* Begin *

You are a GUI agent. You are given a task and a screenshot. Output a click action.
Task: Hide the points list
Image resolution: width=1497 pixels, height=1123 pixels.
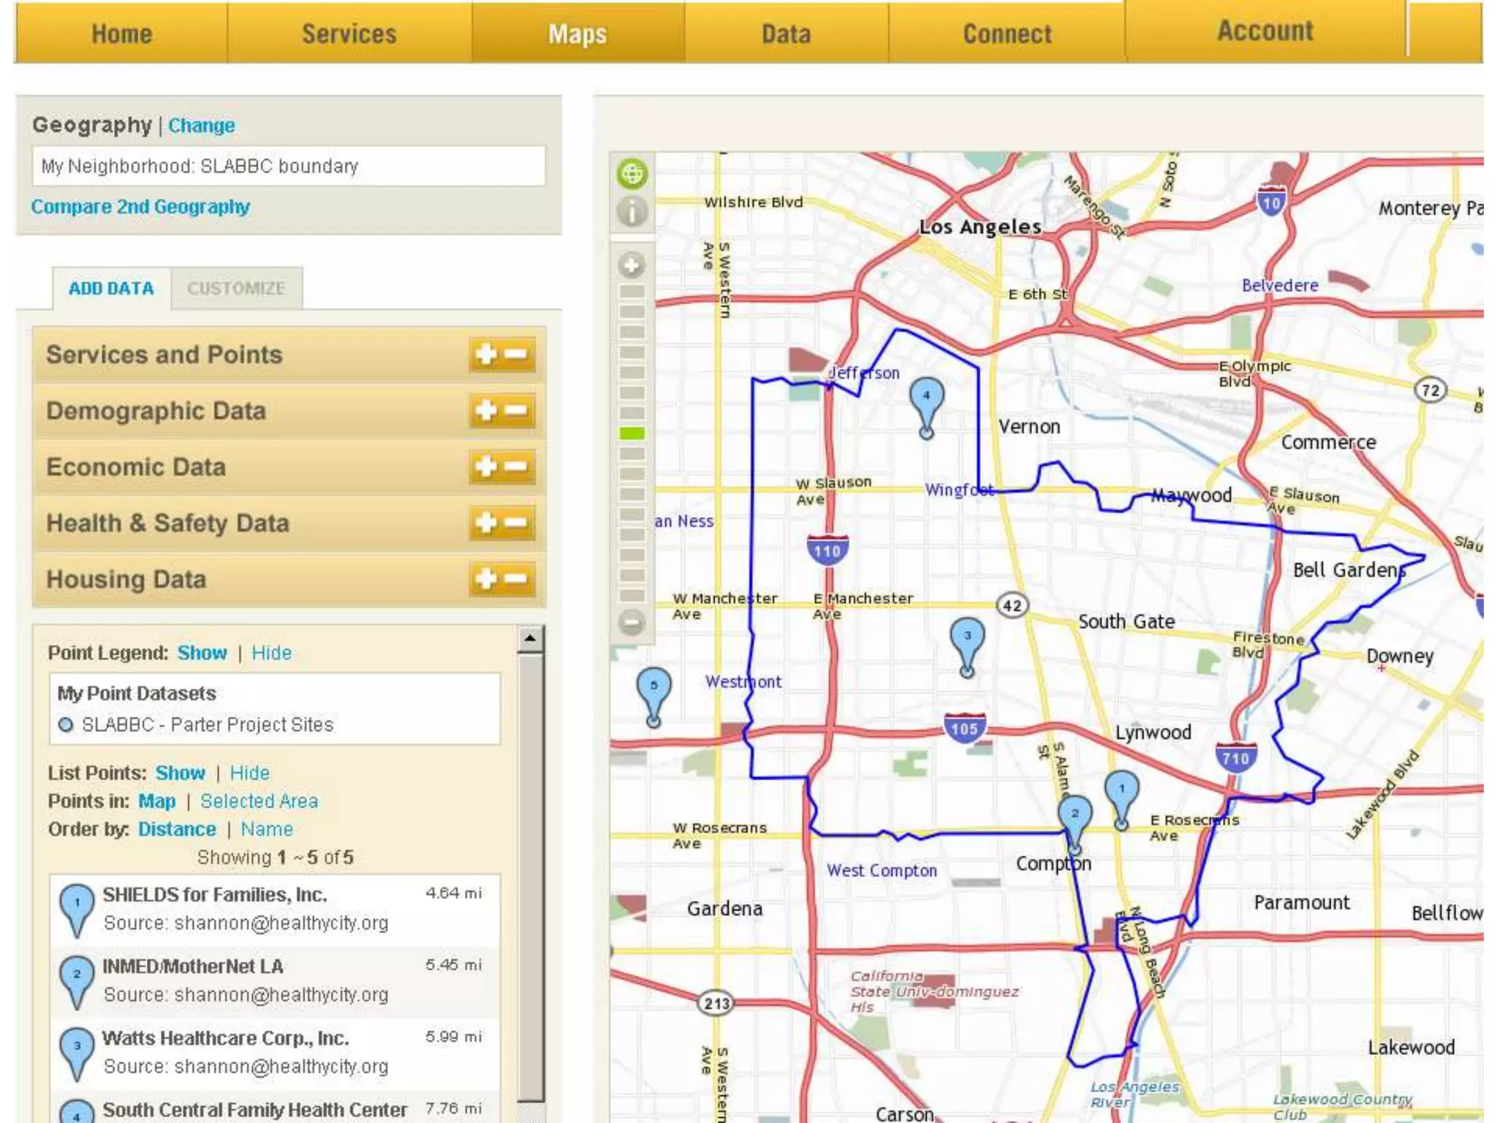click(x=249, y=773)
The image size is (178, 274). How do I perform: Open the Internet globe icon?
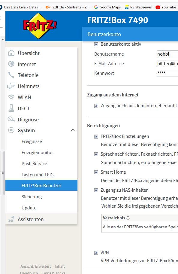coord(11,64)
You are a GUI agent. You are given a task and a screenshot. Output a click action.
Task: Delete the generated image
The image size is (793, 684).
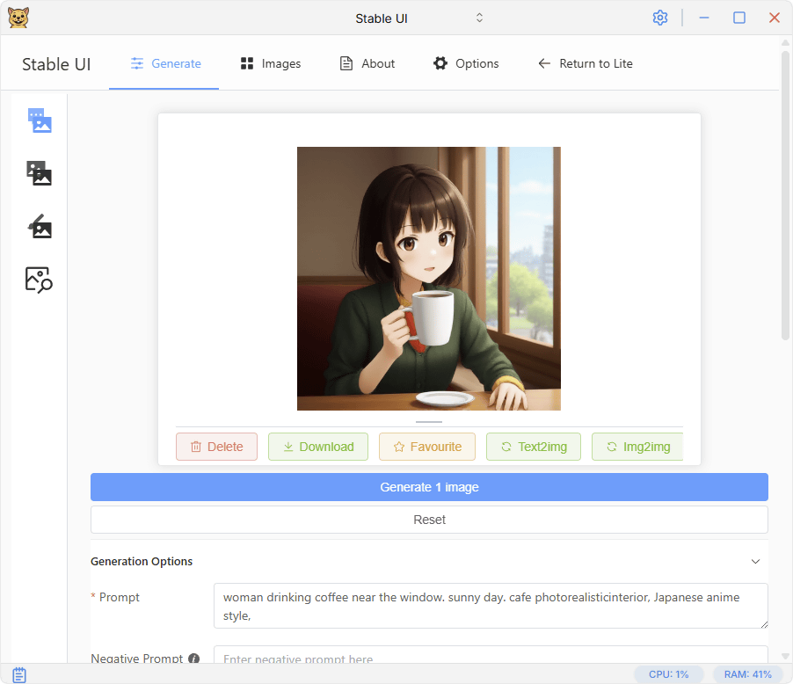216,447
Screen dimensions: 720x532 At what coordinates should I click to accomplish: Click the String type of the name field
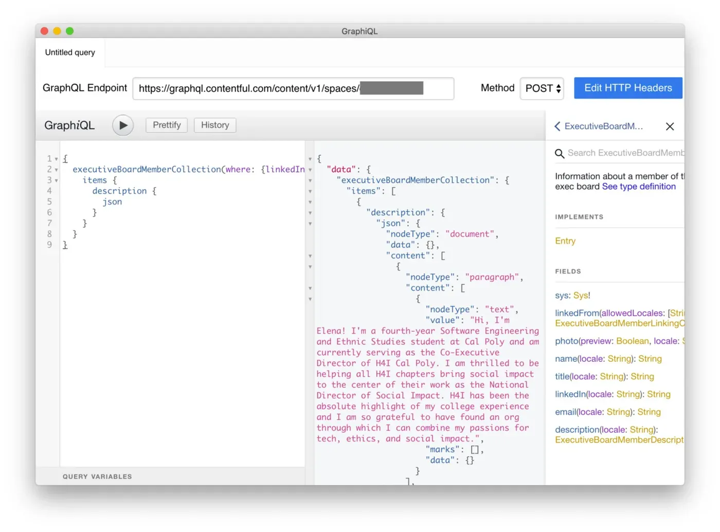tap(650, 358)
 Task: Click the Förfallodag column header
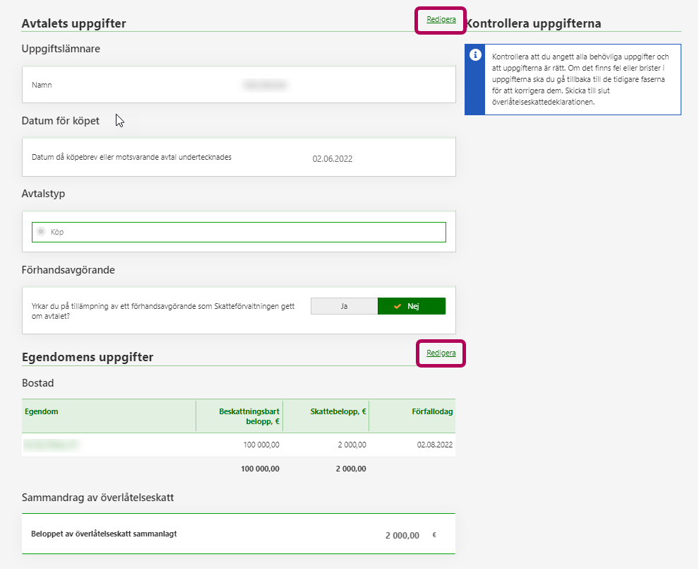[432, 411]
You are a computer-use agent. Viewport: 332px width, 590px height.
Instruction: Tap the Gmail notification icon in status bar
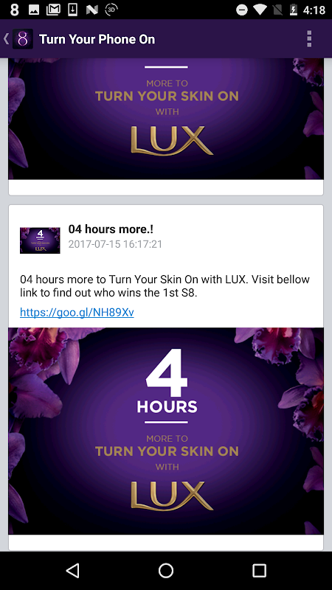[53, 10]
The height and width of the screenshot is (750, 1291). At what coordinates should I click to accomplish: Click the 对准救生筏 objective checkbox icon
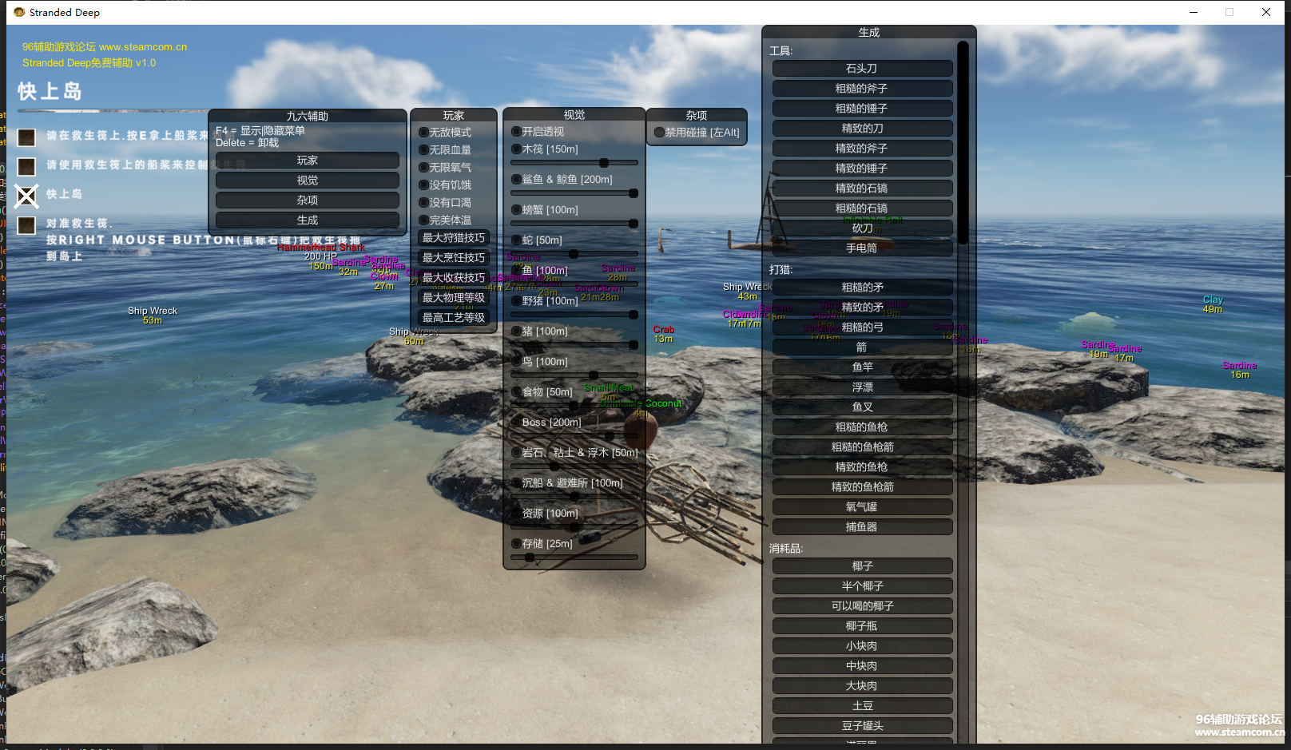point(27,225)
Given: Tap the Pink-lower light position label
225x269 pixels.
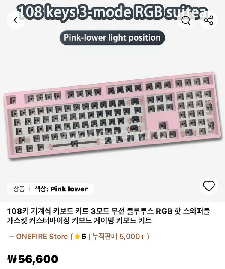Looking at the screenshot, I should pyautogui.click(x=112, y=38).
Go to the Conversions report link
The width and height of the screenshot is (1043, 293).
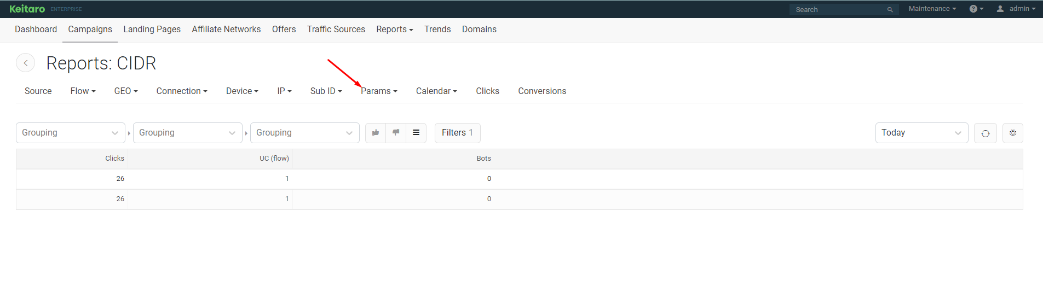point(542,91)
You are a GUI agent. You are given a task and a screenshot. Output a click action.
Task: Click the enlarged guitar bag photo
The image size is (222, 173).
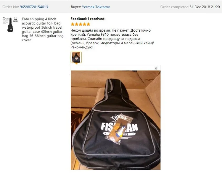[x=116, y=120]
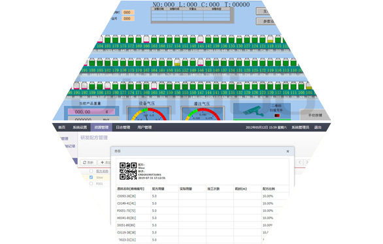383x244 pixels.
Task: Switch to the 日志管理 menu tab
Action: tap(123, 128)
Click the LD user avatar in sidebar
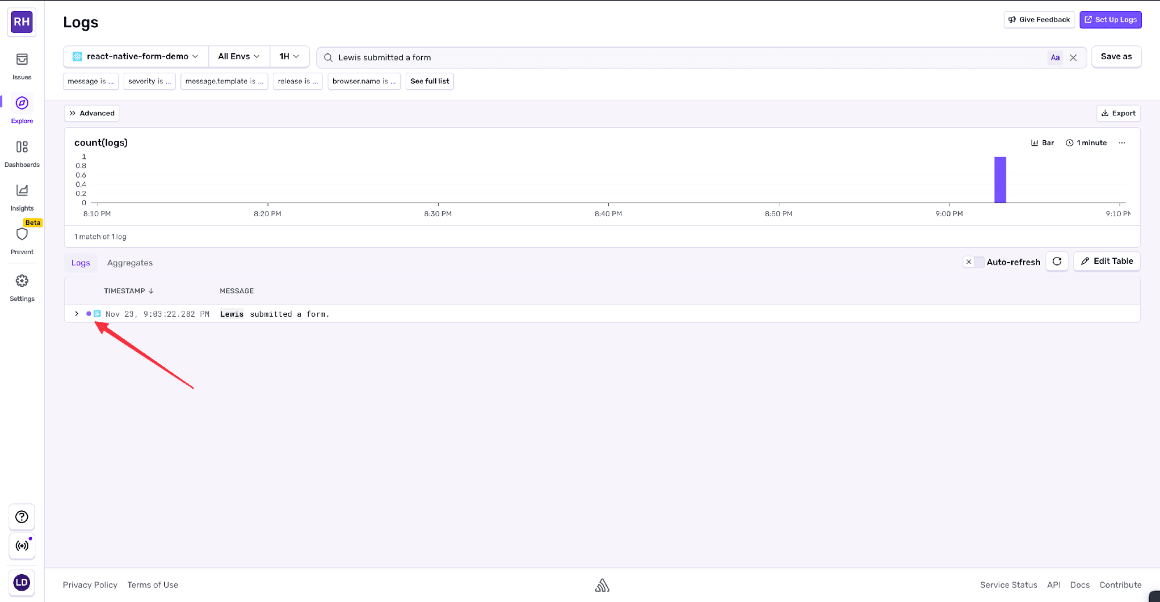The image size is (1160, 602). click(x=21, y=582)
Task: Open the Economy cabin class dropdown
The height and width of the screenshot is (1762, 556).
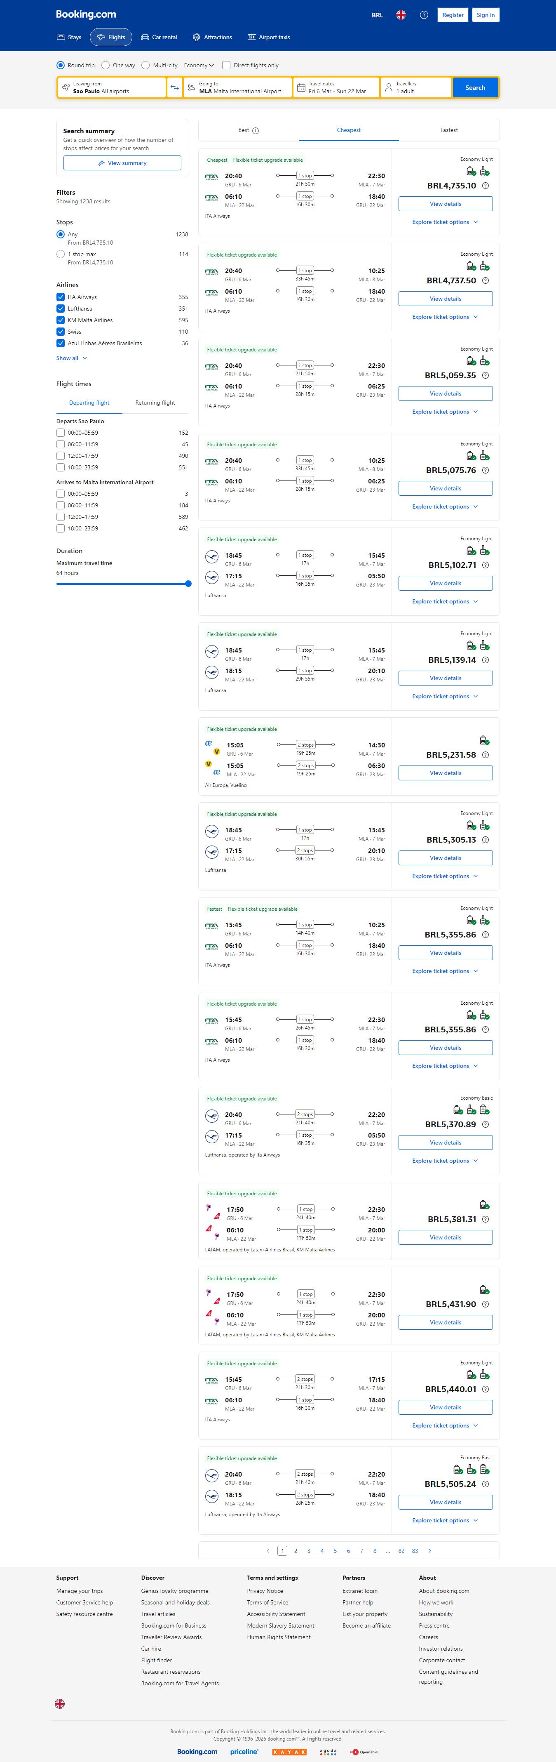Action: [x=199, y=66]
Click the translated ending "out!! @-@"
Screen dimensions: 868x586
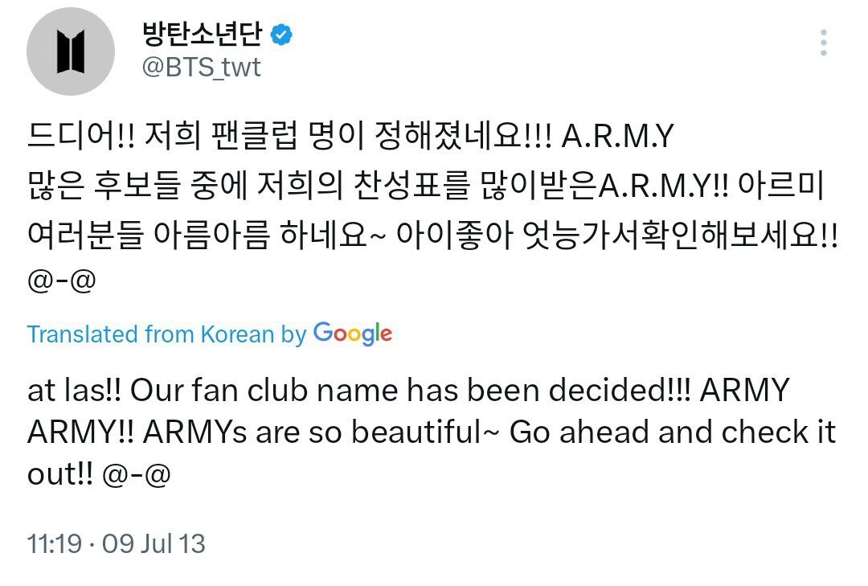pos(98,474)
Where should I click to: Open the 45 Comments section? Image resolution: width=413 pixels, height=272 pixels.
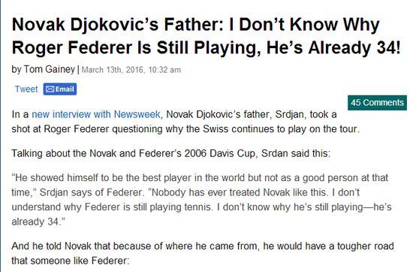pyautogui.click(x=377, y=102)
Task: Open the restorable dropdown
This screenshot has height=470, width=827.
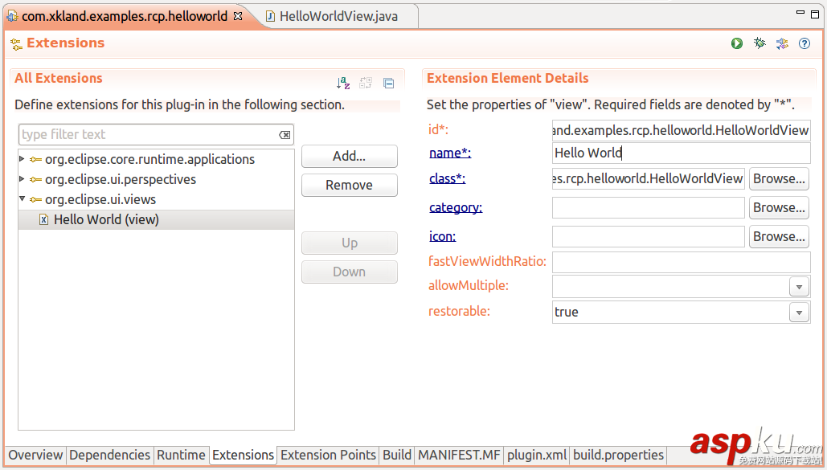Action: click(799, 313)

* End *

*Set task*: Duplicate the stretch of data above from the line containing "The height and width of the screenshot is (750, 1291)." through the line containing "pyautogui.click(x=377, y=102)", inclusive, reproducing each line exactly. Leave the pictures out of your answer.

*Answer to this task*:
The height and width of the screenshot is (750, 1291). At what coordinates should I click to accomplish: Click the 对准救生筏 objective checkbox icon
point(27,225)
Given: Tap the Pink-lower light position label
225x269 pixels.
Looking at the screenshot, I should pyautogui.click(x=112, y=38).
Go to the Conversions report link
The width and height of the screenshot is (1043, 293).
point(542,91)
You are a GUI agent. You are given a task and a screenshot. Output a click action.
Task: Click the enlarged guitar bag photo
The image size is (222, 173).
[x=116, y=120]
383x244 pixels.
Task: Switch to the 日志管理 menu tab
Action: tap(123, 128)
Click the LD user avatar in sidebar
The image size is (1160, 602). click(x=21, y=582)
Task: Open the Economy cabin class dropdown
The height and width of the screenshot is (1762, 556).
Action: [x=199, y=66]
Click the translated ending "out!! @-@"
Screen dimensions: 868x586
pos(98,474)
Where should I click to: Open the 45 Comments section? Image resolution: width=413 pixels, height=272 pixels.
pyautogui.click(x=377, y=102)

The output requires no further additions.